3.2.18 ultimate capacity, n—as applied to loadbearing elements, the actual maximum load carrying capacity of an element based
on properties specific to the material constituting the element.
4. Significance and Use
4.1 The methods and procedures set forth in this guide relate to the extension of the fire resistance ratings obtained from particular
fire tested specimens to constructions that have not been tested.
4.2 Users of this guide must have knowledge and understanding of the provisions of Test Method E119 including those pertaining
to conditions of acceptance.
4.3 In order to apply some of the principles described in this guide, reference to the original fire test report will be necessary.
4.4 In Test Method E119, the specimens are subjected to specific laboratory fire test exposure conditions. Substitution of different
test conditions or changes in the end use conditions have the ability to change the measured fire-test-response characteristics.
Therefore, the extensions of data are valid only for the fire test exposure conditions described in Test Method E119,.
E2032 − 21
5. General Principles
5.1 The same criteria or conditions of acceptance as set out in the Test Method E119 and followed in the establishment of the fire
resistance rating of the original test specimen shall be used in the evaluation of the effect of the modification or substitution of
components in a test specimen.
5.1.1 The criteria or conditions of acceptance for the evaluation of modified test specimens shall likewise be in accordance with
the appropriate sections of Test Method E119.
5.2 Statements in this guide only indicate whether a change in the construction either “can reduce” or “does not reduce” the fire
resistance rating.
5.3 Limitations:
5.3.1 The extension of fire resistance ratings is valid only for changes to the tested specimen that fall within normal and reasonable
limits of standard construction practices.
5.3.2 Statements are valid only if the identified changes are the only changes in the construction or properties of the components.
5.3.3 It is possible that multiple changes have a different cumulative effect than that of individual changes applied separately.
5.3.4 Unless otherwise indicated, statements are only valid if the change identified does not change the specified load.

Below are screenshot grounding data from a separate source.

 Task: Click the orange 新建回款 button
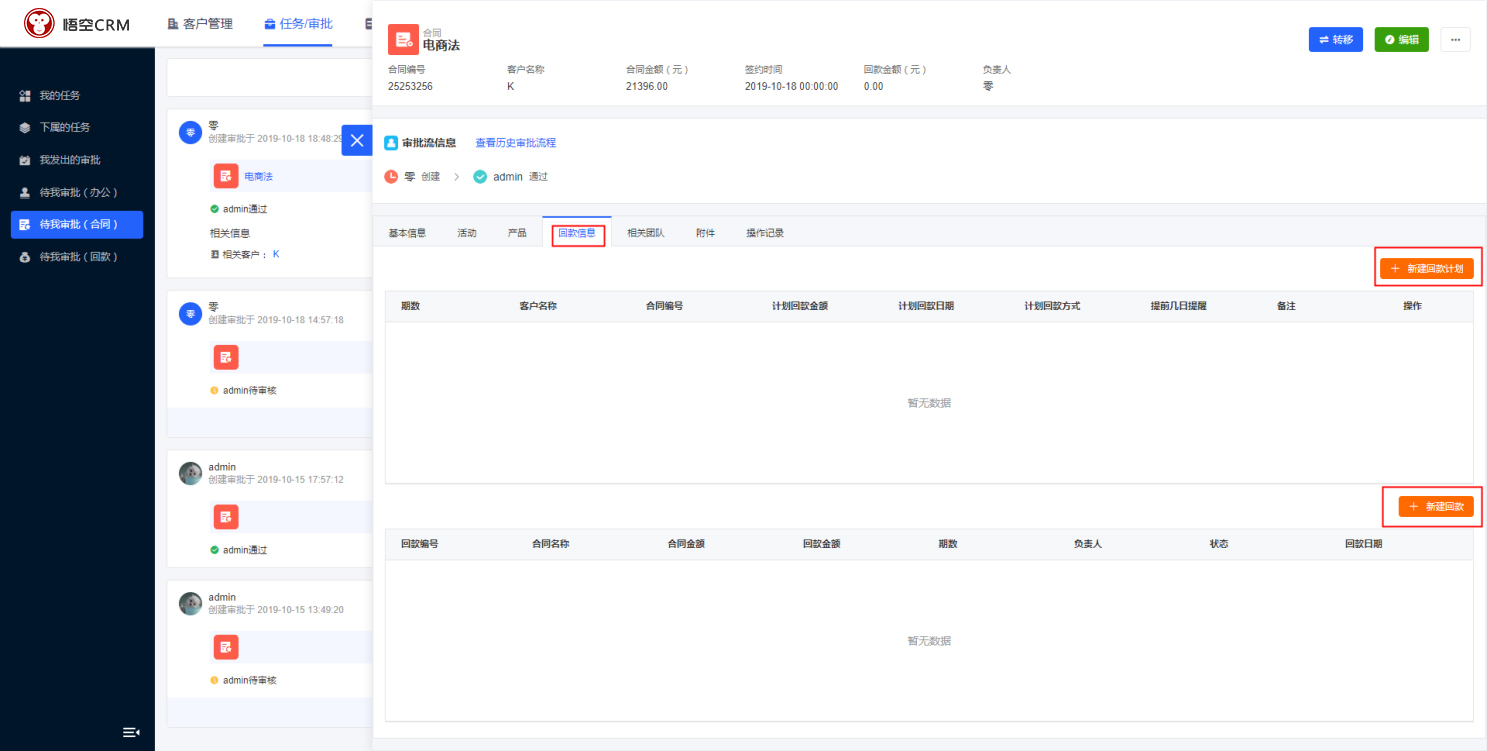point(1435,507)
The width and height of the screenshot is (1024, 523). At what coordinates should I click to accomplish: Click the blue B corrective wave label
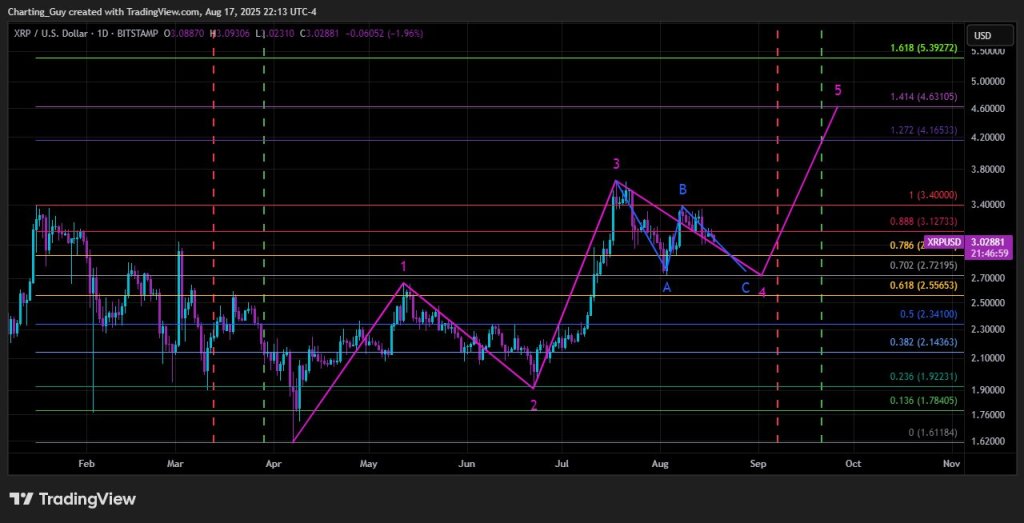coord(682,189)
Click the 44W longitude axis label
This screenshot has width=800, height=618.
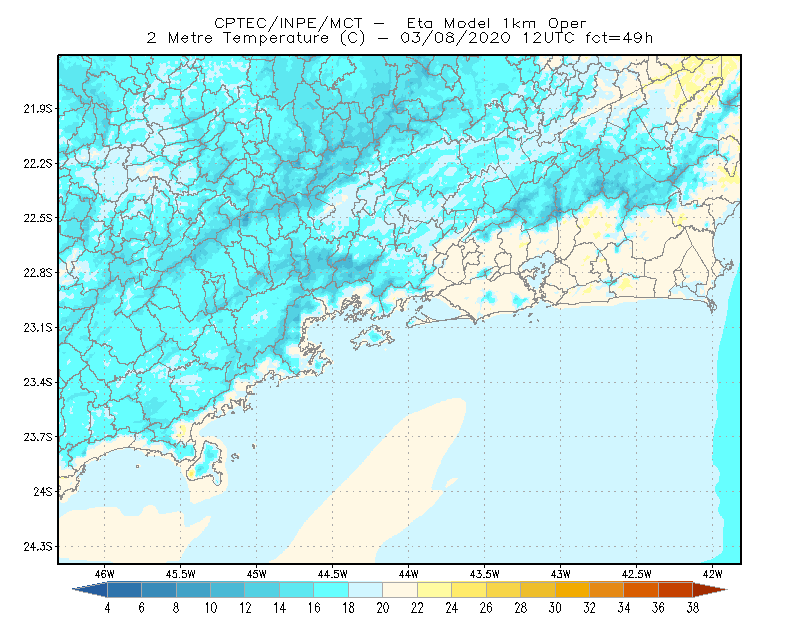coord(409,574)
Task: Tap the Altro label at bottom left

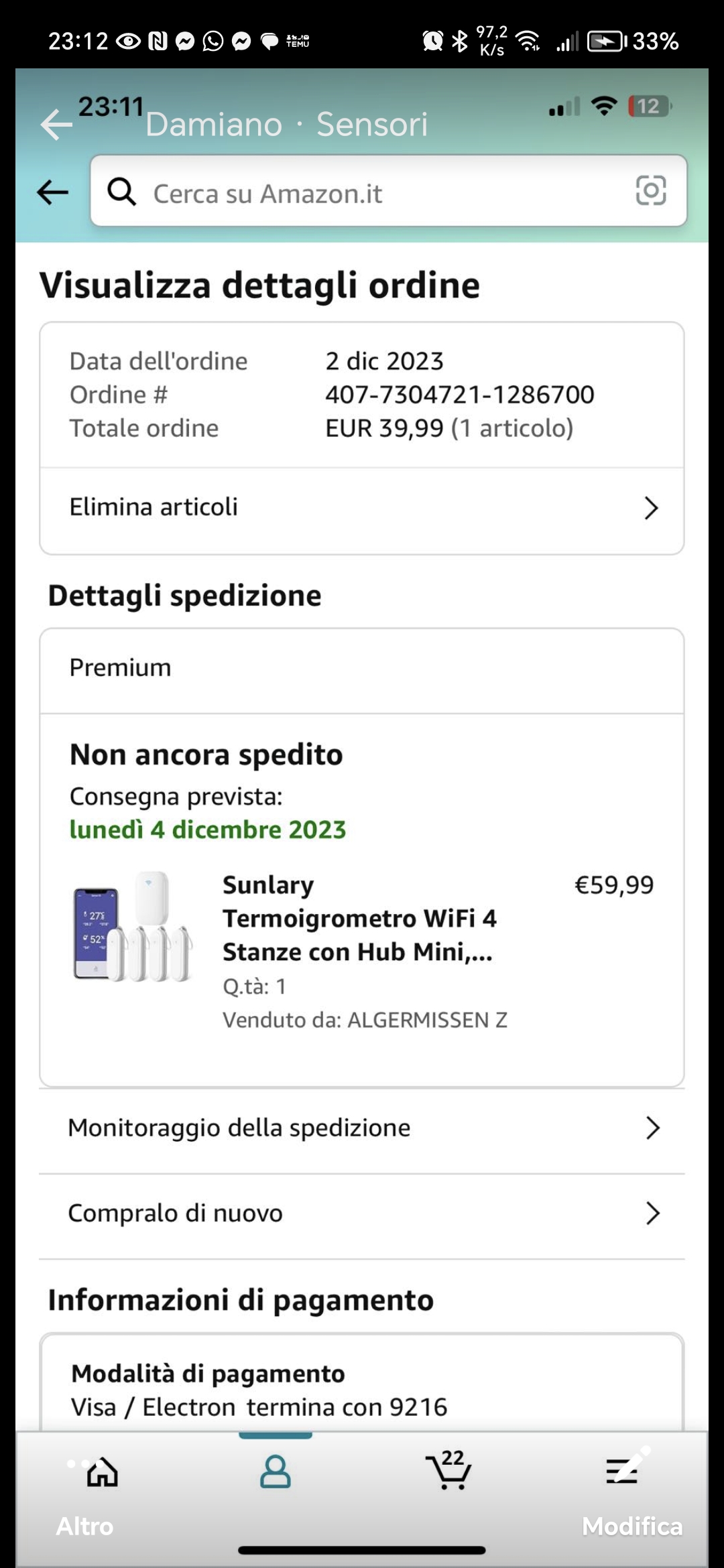Action: (84, 1526)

5.3.4.1 Provisions in this guide involving the ratio of specified load to design load assume that the safety factor (ratio of ultimate
capacity to design load) inherent in the design procedure is constant.

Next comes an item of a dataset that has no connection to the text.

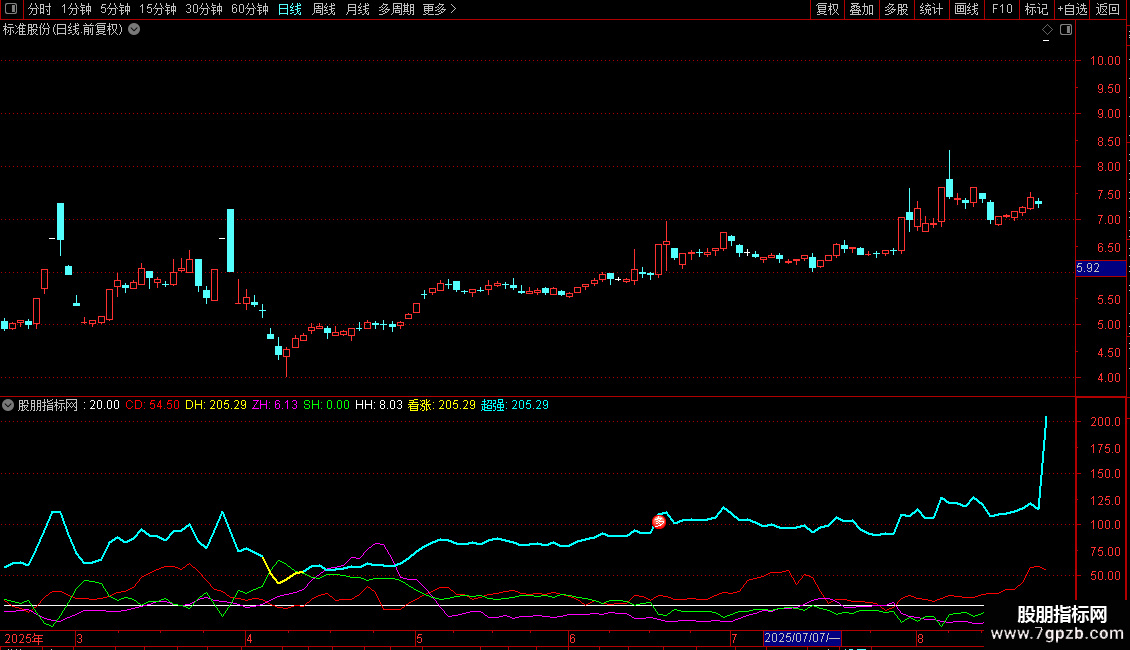This screenshot has width=1130, height=650.
Task: Expand the 标准股份 chart title dropdown
Action: pos(134,29)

5.3.4.2 Increasing the ratio of the maximum applied load (specified load, dead plus live load) to the design load of an element
beyond that realized in the test specimen can reduce the fire resistance rating.
5.3.5 Provisions in this guide pertaining to concrete only apply to concrete with a compressive strength of 55.1 MPa (8000 psi)
or less.
5.4 Restrained/Unrestrained Specimens:
5.4.1 The fire resistance rating of a beam, floor, or roof test specimen is related to either a restrained or unrestrained condition,
or both. A restrained condition in a fire test is considered to be one in which the displacement or rotation due to fire induced thermal
expansion of a load bearing element is resisted by forces external to the element. An unrestrained condition in a fire test is one
in which the load bearing element is free to expand and rotate at its supports or is not subject to substantial thermal expansion and
its resulting restraining forces.
5.4.2 Ratings of restrained beam, floor, or roof test specimens are intended for application to elements which are considered to
be suitable for use in restrained building construction where the surrounding or supporting structure is capable of resisting
substantial thermal expansion throughout the range of anticipated elevated fire conditions.
5.4.3 Ratings of unrestrained beam, floor or roof test specimens are intended for application to elements which are considered to
be suitable for use in unrestrained and restrained building construction where the surrounding or supporting structure is or is not
capable of resisting substantial thermal expansion throughout the range of anticipated elevated fire conditions.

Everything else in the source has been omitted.